Given passage

The women interviewed were identified only by their first names. Such as Griselda, of Uruguay, who says: "My mother liked to abuse me a lot. I don't know why. It wasn't slapping or beating. She used to gag me; she shoved sponges in my mouth."

Around 60 percent of the women interviewed had seen their mothers suffer aggression from the spouse or boyfriend, and then they themselves faced similar abuse from their own companions. "He put a knife to my throat, he cut my wrists, and he beat me out of jealousy," says Florence, also from Uruguay.

The study, compiled by physician Mabel Bianco and sociologist Andrea Mariño, of Argentina, states, "The family, supposed shelter for one's affective world, does not seem to be the safest environment for many of these women."

The experts are from the Argentine Foundation for Women's Studies and Research (FEIM), which worked on the interviews with the Brazilian organisation Gestos, the People's Education in Health Foundation in Chile, and Women and Health in Uruguay. Mariño explained to IPS that "the women who suffered violence over the course of their lives are more vulnerable to HIV infection because, in general, they lose autonomy, self-esteem and also the power to negotiate the use of condoms."

For example, a relatively large portion of the interviewed women (36.3 percent) said they had been victims of sexual violence, almost always at the hands of their husband or boyfriend, and sexual abuse in childhood or adolescence (32.8 percent).

"There is a 'naturalisation' of violence in the lives of many of these women from childhood. They don't register that this isn't normal, that it is a crime," she said.

The report contains several testimonies about sexual violence: "I didn't want to (have sex) when he was on drugs," says Sandra, a Uruguayan. "He would be staggering and he would want to do it. He forced me, and beat me, and I had to do it because he was the father of my children."

Exercises
1 – Transcribe everything in the passage on violence against women from "The women interviewed were" down to "also from Uruguay.".
2 – In the passage on violence against women, who compiled the study?
3 – Continue the passage on violence against women from where it stops.

Source data
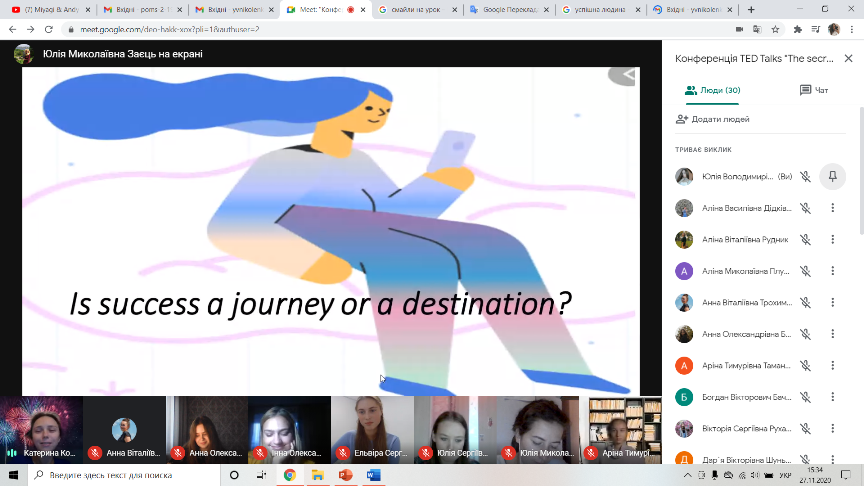Bookmark this page with the star icon
Viewport: 864px width, 486px height.
(775, 29)
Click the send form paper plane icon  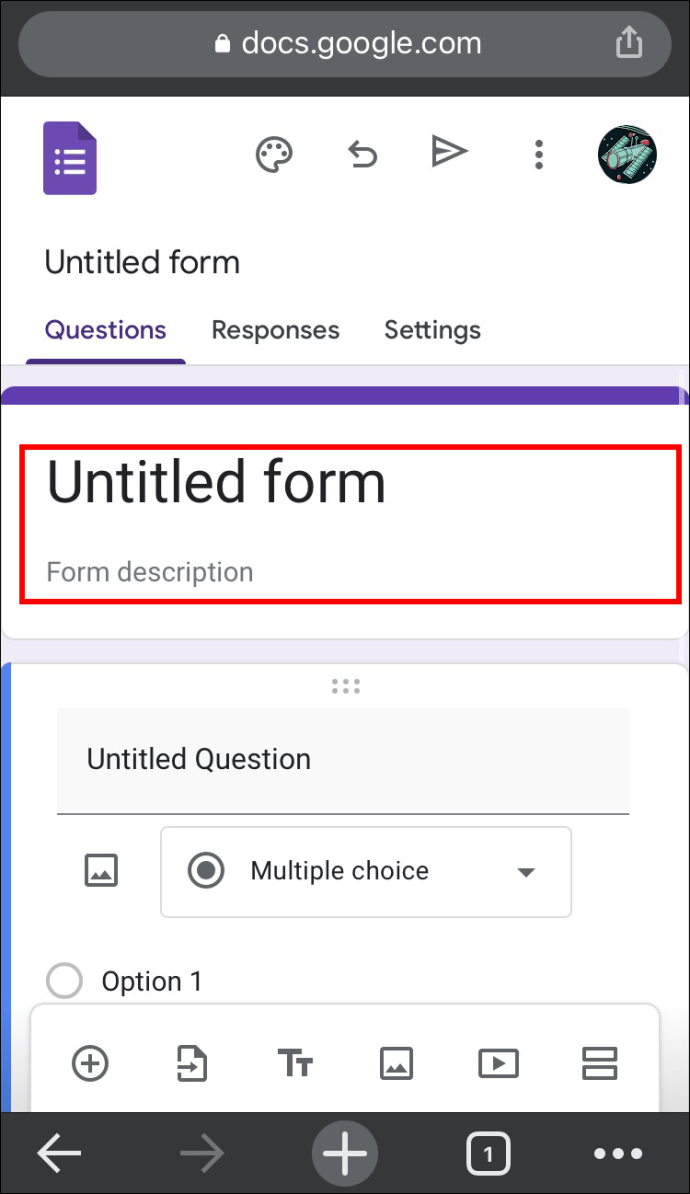pos(449,152)
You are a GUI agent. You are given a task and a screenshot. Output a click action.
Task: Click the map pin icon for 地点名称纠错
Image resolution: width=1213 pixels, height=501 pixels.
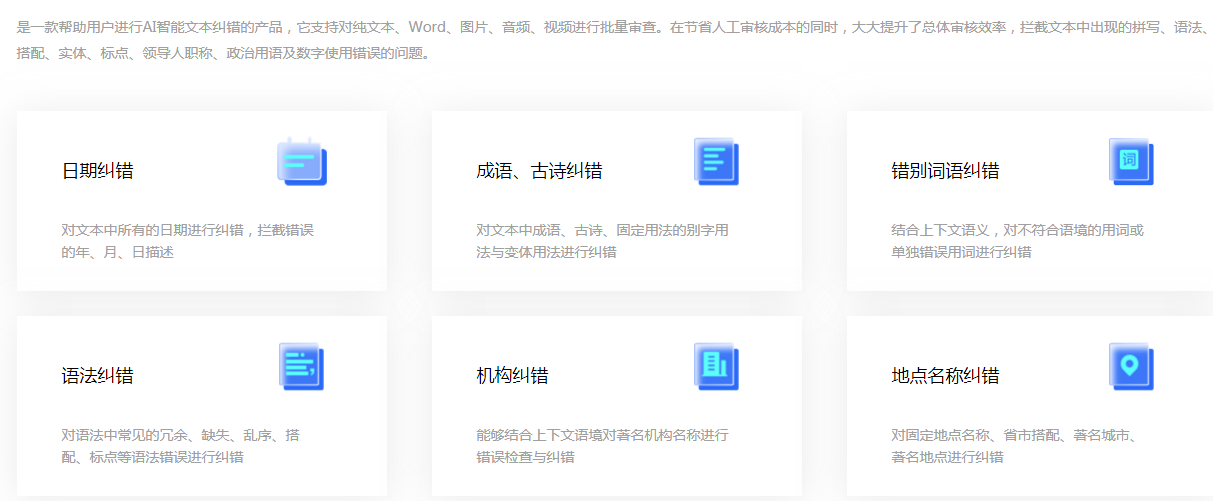pos(1131,367)
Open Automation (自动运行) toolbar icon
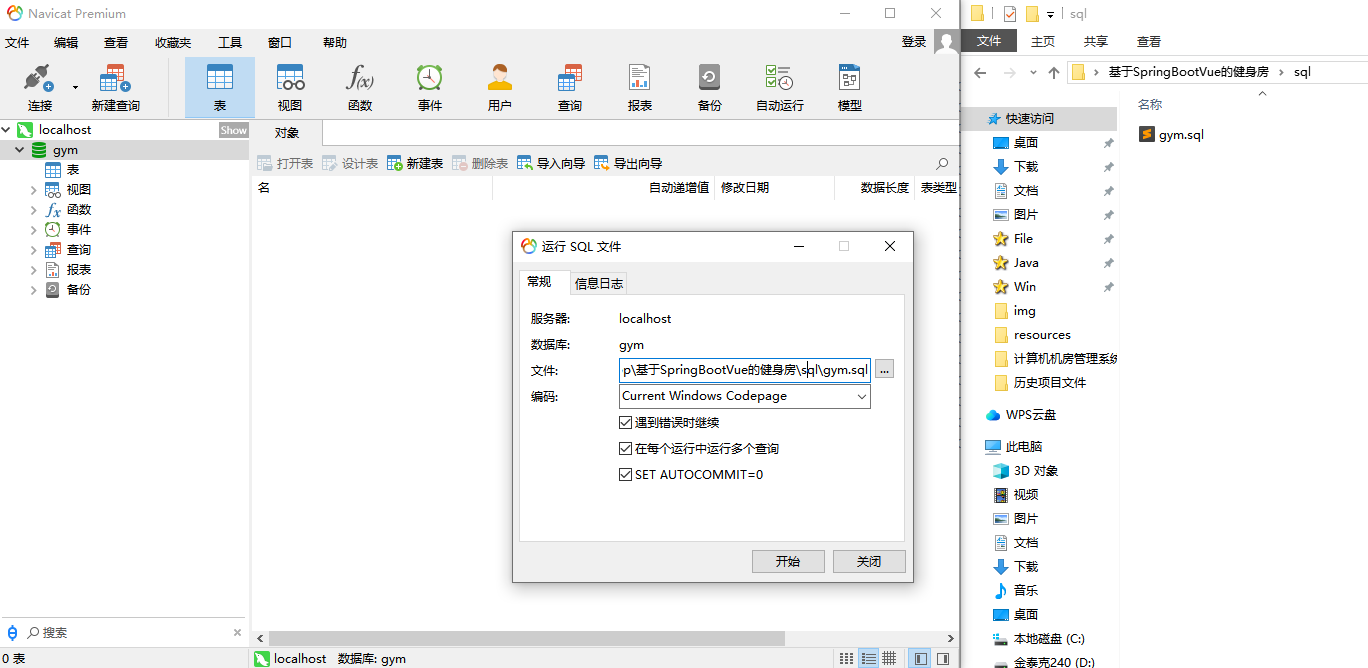Image resolution: width=1368 pixels, height=668 pixels. tap(779, 79)
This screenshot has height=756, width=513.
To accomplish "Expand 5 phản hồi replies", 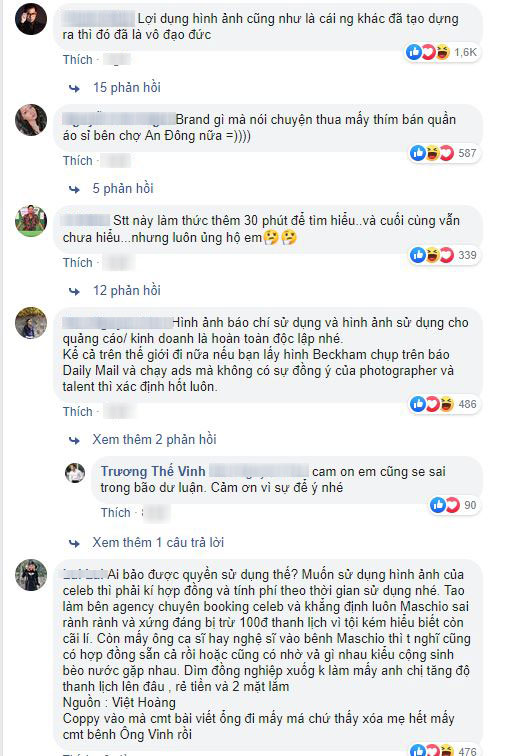I will click(x=123, y=188).
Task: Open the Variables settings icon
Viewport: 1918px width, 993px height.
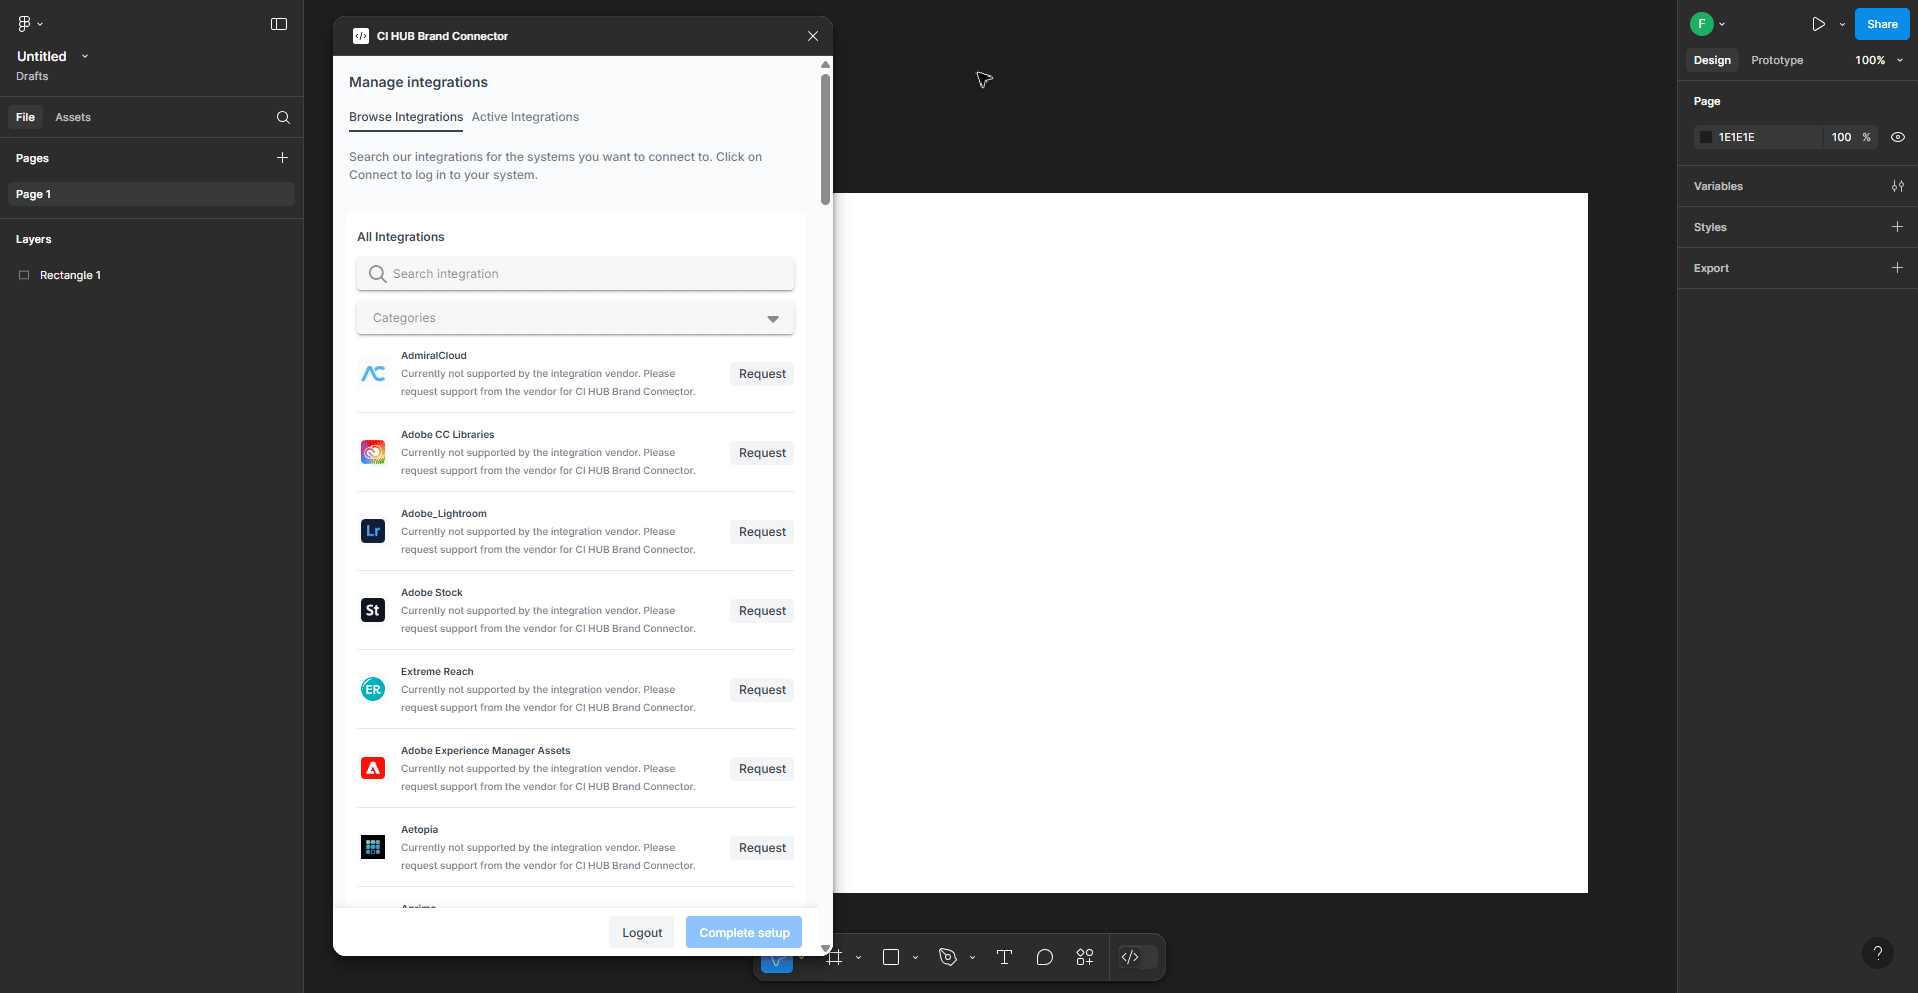Action: [1897, 186]
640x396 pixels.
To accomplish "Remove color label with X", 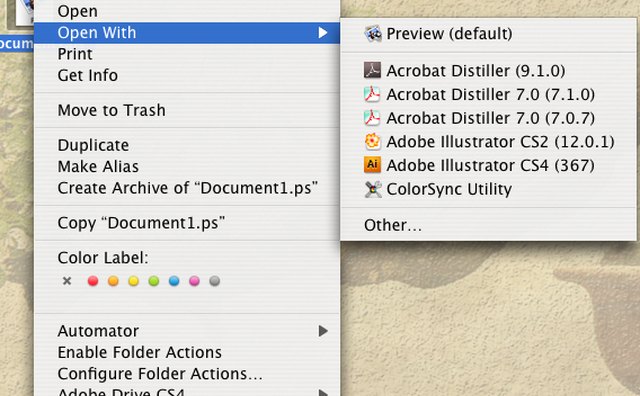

Answers to each task
1 –
The women interviewed were identified only by their first names. Such as Griselda, of Uruguay, who says: "My mother liked to abuse me a lot. I don't know why. It wasn't slapping or beating. She used to gag me; she shoved sponges in my mouth."

Around 60 percent of the women interviewed had seen their mothers suffer aggression from the spouse or boyfriend, and then they themselves faced similar abuse from their own companions. "He put a knife to my throat, he cut my wrists, and he beat me out of jealousy," says Florence, also from Uruguay.

2 – Physician Mabel Bianco and sociologist Andrea Mariño, of Argentina.

3 –
Many of the women interviewed also recalled episodes of sexual abuse in childhood that went beyond touching. "He (father) raped me from when I was five until I was seven or eight, and it was a very bad experience," says Iris, from Chile.

Castillo, the interviewer, agreed that most of the women who acknowledged they had been abused saw it as something "normal" because the perpetrators were close family members.

Despite the evident link between gender violence and HIV, the study warns about the "worrisome lack of official data" in the four countries, which it says prevents the experts from "determining the scope of the problem."

The study also lays out a panorama of the AIDS epidemic's traits across the Southern Cone region and highlights advances, such as the universalisation of treatment for HIV/AIDS and laws against domestic violence.

However, "There are no national government programmes that coordinate strategies for mitigating both pandemics," states the report, except in Brazil, where such a plan exists but has yet to be implemented.

When they are told they are HIV positive, most women react with surprise because they did not see themselves as part of a high-risk group because they were in stable, heterosexual relationships. "I thought this could never happen to me," says one woman.

According to the report, there is a lack of policy coordination aimed at stopping gender violence and promoting women's health, a fact that has repeatedly given rise to institutional violence.

One of the women interviewed in Argentina recalls that when her gynaecologist found out she was HIV positive, he refused to work with her anymore. "He said that he didn't see patients with HIV," she said.

Another woman, from Uruguay, who carries a Bible with her, says that when the physician, a woman, told her the HIV diagnosis, she also said: "You might read the Bible, but you're no saint."

Such mistreatment by medical professionals led some of the women to abandon any treatment at all for HIV/AIDS.

Faced with this situation, the researchers lay out 20 recommendations, including a call for comprehensive public policies that coordinate prevention and attention for both HIV/AIDS and abuse, from a gender perspective.